TASK OBJECTIVE ▸ Reproduce the following lines verbatim, beginning at the line containing "Task: Click the 'Central controls' heading" and ending after the line containing "Action: [x=496, y=30]".

Item position entries
* * * * * * *

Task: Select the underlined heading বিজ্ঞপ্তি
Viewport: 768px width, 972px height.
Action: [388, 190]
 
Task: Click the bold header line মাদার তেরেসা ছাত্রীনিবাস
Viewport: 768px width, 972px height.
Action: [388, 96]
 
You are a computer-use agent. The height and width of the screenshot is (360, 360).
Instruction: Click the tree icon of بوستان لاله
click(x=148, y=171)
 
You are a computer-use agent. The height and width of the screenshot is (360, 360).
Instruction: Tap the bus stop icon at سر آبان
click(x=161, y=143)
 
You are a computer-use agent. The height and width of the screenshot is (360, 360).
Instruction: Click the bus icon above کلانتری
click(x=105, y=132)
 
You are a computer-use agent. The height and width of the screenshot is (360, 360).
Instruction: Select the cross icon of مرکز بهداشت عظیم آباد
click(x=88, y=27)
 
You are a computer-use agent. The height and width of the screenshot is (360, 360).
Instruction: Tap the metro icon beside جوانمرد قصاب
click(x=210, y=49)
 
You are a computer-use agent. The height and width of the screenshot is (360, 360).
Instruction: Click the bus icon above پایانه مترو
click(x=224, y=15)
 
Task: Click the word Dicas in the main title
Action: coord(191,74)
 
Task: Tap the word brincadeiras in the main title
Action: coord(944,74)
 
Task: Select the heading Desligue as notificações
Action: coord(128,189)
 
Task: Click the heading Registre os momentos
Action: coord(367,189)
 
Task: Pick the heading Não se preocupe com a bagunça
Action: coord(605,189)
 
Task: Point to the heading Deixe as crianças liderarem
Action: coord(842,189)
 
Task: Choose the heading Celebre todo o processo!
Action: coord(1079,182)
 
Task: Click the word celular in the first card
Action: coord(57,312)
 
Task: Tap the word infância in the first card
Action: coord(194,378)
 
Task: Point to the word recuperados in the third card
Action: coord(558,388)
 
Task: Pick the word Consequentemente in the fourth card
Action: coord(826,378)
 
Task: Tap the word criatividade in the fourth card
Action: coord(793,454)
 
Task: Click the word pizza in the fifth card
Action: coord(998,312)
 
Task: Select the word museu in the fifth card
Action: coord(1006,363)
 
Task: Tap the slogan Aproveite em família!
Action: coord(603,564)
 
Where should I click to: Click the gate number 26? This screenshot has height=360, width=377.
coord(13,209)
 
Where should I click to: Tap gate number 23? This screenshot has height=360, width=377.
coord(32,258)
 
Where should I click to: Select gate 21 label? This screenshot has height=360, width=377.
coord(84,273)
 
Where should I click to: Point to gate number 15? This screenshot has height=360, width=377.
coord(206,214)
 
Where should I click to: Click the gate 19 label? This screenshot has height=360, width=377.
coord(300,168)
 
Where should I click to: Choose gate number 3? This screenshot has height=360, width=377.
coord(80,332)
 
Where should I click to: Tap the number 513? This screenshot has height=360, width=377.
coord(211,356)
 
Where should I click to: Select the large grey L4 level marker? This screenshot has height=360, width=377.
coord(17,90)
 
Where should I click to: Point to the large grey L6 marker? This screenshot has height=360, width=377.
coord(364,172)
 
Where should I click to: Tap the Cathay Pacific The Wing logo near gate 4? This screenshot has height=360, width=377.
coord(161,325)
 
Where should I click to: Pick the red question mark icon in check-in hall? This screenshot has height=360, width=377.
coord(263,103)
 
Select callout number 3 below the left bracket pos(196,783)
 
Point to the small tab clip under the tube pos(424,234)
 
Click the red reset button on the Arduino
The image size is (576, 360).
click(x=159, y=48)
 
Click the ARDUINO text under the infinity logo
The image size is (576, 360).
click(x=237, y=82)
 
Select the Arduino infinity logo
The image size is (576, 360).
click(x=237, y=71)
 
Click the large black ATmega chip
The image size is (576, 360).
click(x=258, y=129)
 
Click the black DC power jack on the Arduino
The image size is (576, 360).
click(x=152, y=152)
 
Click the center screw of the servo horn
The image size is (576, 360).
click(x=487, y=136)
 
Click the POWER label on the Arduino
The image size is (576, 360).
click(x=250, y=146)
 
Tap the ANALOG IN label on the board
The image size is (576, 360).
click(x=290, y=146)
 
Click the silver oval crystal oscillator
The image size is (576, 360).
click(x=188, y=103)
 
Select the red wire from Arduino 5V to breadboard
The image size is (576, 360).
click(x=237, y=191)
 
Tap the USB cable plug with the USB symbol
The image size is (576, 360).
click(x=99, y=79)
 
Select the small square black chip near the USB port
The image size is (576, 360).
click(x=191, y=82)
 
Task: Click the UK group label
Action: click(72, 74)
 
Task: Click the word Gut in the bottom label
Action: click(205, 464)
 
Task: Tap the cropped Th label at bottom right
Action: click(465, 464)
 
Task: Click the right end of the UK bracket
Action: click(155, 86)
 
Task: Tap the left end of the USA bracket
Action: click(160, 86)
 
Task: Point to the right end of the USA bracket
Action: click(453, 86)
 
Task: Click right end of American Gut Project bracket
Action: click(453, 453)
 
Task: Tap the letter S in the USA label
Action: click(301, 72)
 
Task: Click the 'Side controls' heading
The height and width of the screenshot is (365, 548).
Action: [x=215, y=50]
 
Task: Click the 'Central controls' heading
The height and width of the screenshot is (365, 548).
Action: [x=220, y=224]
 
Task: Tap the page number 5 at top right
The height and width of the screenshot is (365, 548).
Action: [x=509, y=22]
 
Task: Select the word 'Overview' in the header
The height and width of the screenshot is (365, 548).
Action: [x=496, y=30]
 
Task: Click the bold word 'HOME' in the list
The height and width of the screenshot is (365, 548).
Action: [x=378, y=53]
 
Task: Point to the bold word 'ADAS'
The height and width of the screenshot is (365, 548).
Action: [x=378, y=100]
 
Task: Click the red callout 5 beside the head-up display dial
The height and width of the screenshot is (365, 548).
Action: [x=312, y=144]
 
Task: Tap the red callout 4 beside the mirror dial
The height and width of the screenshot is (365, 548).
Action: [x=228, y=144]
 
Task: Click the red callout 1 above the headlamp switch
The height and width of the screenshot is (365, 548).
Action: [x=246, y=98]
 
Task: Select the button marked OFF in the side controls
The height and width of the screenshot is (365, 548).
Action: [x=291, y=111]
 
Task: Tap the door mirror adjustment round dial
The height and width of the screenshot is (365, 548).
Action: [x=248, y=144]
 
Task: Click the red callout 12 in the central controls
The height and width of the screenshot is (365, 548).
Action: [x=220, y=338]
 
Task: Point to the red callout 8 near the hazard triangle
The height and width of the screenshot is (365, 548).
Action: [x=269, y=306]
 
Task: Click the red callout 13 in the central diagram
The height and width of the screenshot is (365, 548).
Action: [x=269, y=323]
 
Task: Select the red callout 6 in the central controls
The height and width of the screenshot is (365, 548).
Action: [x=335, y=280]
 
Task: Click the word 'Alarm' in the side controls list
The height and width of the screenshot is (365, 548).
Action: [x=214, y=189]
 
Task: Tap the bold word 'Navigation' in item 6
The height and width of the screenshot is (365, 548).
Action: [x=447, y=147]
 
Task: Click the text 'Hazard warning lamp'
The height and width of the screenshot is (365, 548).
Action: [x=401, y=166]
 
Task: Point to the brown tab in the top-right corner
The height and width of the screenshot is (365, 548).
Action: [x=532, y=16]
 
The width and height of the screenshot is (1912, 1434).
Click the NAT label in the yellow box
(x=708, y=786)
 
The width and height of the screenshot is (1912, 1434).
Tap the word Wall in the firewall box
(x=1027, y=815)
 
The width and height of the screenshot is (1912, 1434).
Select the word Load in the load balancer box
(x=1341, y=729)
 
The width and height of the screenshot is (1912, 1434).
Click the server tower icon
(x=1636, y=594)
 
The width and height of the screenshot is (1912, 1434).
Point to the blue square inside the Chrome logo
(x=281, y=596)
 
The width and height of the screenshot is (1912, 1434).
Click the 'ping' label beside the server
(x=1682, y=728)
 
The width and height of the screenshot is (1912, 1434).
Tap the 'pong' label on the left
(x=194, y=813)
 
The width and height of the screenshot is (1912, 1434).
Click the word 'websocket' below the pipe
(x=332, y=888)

* * * * * * *

WORKED SOLUTION ▸
Task: Click the 'Central controls' heading
The height and width of the screenshot is (365, 548).
Action: [x=220, y=224]
 
Task: Tap the page number 5 at top right
The height and width of the screenshot is (365, 548).
Action: [x=509, y=22]
 
Task: Select the word 'Overview' in the header
The height and width of the screenshot is (365, 548).
Action: [x=496, y=30]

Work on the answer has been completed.